Olivia llegó ayer. Los teléfonos intercambiaron repiques y sonrisas por la sorpresa. Ella vive en el llano, más lejos, encargada de la finca de su padre. Olivia es de una época posterior, menos juvenil, pero nos gustaba alargar las horas del crepúsculo para hablar y tomar café sentados en los escalones de la entrada a su casa. Después de los saludos y las preguntas apresuradas («¿Estás aquí, marica? Qué fino»), rebotó la invitación para tomar café de nuevo en esos viejos escalones y las excusas y párpados templados no se hicieron esperar. Supimos por su madre, una vez reunidos, que todas las casas de la cuadra y la calle habían sido robadas sin contemplación, incluso más de una vez. Olivia nos miró con cara de sorpresa, pero al resto nos pareció algo bastante regular, sin asombro. Al final, el café lo compartimos en la cocina, con los ojos puestos en las ventanas, a pesar de las risas.

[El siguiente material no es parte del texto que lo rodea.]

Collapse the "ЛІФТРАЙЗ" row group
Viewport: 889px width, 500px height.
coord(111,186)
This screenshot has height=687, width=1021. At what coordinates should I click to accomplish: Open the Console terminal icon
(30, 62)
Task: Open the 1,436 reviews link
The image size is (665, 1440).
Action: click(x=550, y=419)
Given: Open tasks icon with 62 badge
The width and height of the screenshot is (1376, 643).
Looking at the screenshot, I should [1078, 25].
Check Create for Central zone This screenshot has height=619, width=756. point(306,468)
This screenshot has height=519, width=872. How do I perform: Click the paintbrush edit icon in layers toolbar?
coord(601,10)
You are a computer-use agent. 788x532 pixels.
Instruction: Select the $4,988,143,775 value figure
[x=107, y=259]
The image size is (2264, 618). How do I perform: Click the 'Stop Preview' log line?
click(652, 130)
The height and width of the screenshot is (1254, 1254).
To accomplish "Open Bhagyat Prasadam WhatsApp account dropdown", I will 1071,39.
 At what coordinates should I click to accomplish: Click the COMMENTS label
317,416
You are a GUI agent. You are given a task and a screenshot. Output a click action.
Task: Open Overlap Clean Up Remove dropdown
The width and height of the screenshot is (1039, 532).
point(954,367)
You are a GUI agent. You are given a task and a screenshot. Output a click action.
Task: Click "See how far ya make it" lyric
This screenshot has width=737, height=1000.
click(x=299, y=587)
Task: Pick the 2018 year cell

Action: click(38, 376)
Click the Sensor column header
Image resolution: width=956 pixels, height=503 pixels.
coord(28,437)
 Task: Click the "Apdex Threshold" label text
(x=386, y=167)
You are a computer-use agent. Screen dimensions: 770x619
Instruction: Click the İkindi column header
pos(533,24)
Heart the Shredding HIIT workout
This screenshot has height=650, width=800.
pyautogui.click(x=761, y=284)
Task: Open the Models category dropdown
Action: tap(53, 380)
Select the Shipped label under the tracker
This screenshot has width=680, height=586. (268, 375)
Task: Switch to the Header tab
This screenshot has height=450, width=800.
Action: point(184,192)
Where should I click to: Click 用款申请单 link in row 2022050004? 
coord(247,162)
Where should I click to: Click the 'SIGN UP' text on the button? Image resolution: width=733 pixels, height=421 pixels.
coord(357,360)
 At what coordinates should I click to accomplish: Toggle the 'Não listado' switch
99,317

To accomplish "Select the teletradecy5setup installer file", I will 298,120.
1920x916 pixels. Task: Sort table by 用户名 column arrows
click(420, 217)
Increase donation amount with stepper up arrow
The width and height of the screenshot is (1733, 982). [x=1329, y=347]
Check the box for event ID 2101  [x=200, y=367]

Lejos quedan ahora el porche de los Murillo y los escalones de la entrada a la casa de Olivia. Ya no podemos ni siquiera hacer un simulacro de recuperar aquellas veladas, el toque de queda nos aplasta puertas adentro. Y uno entonces se acostumbra, cede terreno, se conforma con el insilio, y eso me molesta todavía más. Ya el Salón de la Justicia no existe, ni siquiera en las comiquitas de Cartoon Network. Qué vaina… lo que daría por un buen juego de dominó hasta la madrugada, entre cervezas y risas, sin las manecillas de un reloj, sin las pupilas escudriñando las sombras, tendidos en una acera rota para soltarle risotadas a la noche entre trago y trago.